### Estratto
È cominciata la battaglia tra accusa e difesa nella nuova indagine sull'omicidio di Chiara Poggi, con cui la Procura di Pavia ha riacceso i riflettori su Andrea Sempio, l’amico del fratello della ragazza uccisa il 13 agosto del 2007 a Garlasco. Battaglia a colpi di consulenze tecnico-scientifiche su impronte e Dna già repertati e che ora potrebbero, il condizionale è d’obbligo, essere riletti.

Uno dei temi su cui si stanno affilando le armi è l'impronta del palmo di una mano, la «papillare 33», repertata già all’indomani del delitto dal Ris di Parma. Fu individuata, non molto lontano da quella di Marco Poggi, sulla parete di destra delle scale della villetta di via Pascoli, in fondo alle quali fu trovato il corpo senza vita di Chiara: allora, dopo essere stata fotografata e rimossa grattando l’intonaco nella speranza di ricavare del Dna, rimase ignota, ossia senza un nome e cognome. Ora però, gli accertamenti dei Carabinieri del Nucleo investigativo di Milano delegati dai pm pavesi hanno attribuito, con una comparazione fotografica, quella manata a Sempio. Ma per trovare un riscontro all’ipotesi che sia stato lui ad aggredire Chiara o che abbia agito in concorso con altri, si sta cercando, finora senza esito, quell'intonaco in modo da analizzarlo e cercare di estrapolare materiale genetico. Tutto ciò per arrivare a capire se ci sia o meno sangue della vittima.

Per la difesa di Sempio e per il loro consulente, il generale Luciano Garofano, all’epoca del delitto alla guida del Ris e quindi della squadra che fece le analisi su quanto raccolto sulla scena del crimine, in quell'impronta «non c'è sangue», è "una certezza scientifica» dato che quel pezzo di muro asportato con un bisturi sterile venne esaminato in laboratorio. Tant'è che è stato «consumato», come ha riferito ieri sera ai legali del nuovo indagato Angela Taccia e Massimo Lovati, durante un colloquio in vista di una consulenza difensiva. Inoltre, Garofano agli avvocati ha spiegato che «le nuove tecnologie" usate, di cui parla la Procura, non sono altro che «l'utilizzo di Photoshop che esisteva già ai tempi».

### I dati
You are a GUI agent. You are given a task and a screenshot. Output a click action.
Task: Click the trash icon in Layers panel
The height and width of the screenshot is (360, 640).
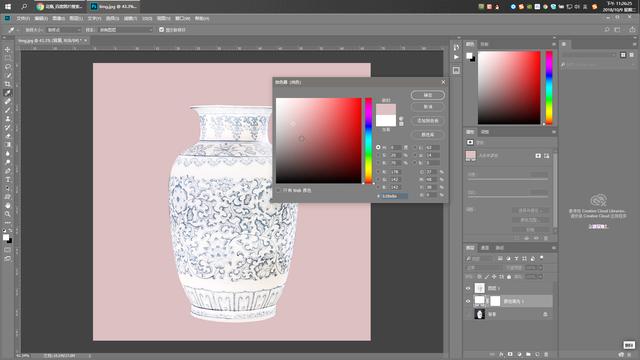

### Operazioni da svolgere
**A.** Trascrivi per favore, dall'articolo sul delitto di Garlasco, il passo che va da "È cominciata la" a "d’obbligo, essere riletti.".
**B.** Riprendi l'articolo sul delitto di Garlasco e proseguilo a partire dalla sua ultima frase.

### Risultati
**A.**
È cominciata la battaglia tra accusa e difesa nella nuova indagine sull'omicidio di Chiara Poggi, con cui la Procura di Pavia ha riacceso i riflettori su Andrea Sempio, l’amico del fratello della ragazza uccisa il 13 agosto del 2007 a Garlasco. Battaglia a colpi di consulenze tecnico-scientifiche su impronte e Dna già repertati e che ora potrebbero, il condizionale è d’obbligo, essere riletti.

**B.**
Dunque per la difesa è ancora da vedere se appartenga al 37enne quell'impronta. La quale, assieme al Dna estrapolato dalle unghie di Chiara, sarà terreno di scontro in aula e fulcro dell’incidente probatorio che riguarderà altro materiale, scartato durante le prime indagini che portarono alla condanna definitiva a 16 anni di carcere per Alberto Stasi. In base alle recenti analisi genetiche effettuate per conto dei suoi difensori, e ripetute dai pubblici ministeri, uno dei due profili maschili individuati sui margini ungueali della vittima è stato ricondotto a Sempio. Profili ai quali una perizia disposta nel processo d’appello bis dai giudici che ritennero "colpevole» l’ex studente bocconiano non riuscì a dare una identità poiché il materiale biologico su cui lavorare era inutilizzabile e scarso. E ora, con una sentenza passata in giudicato, è andato distrutto.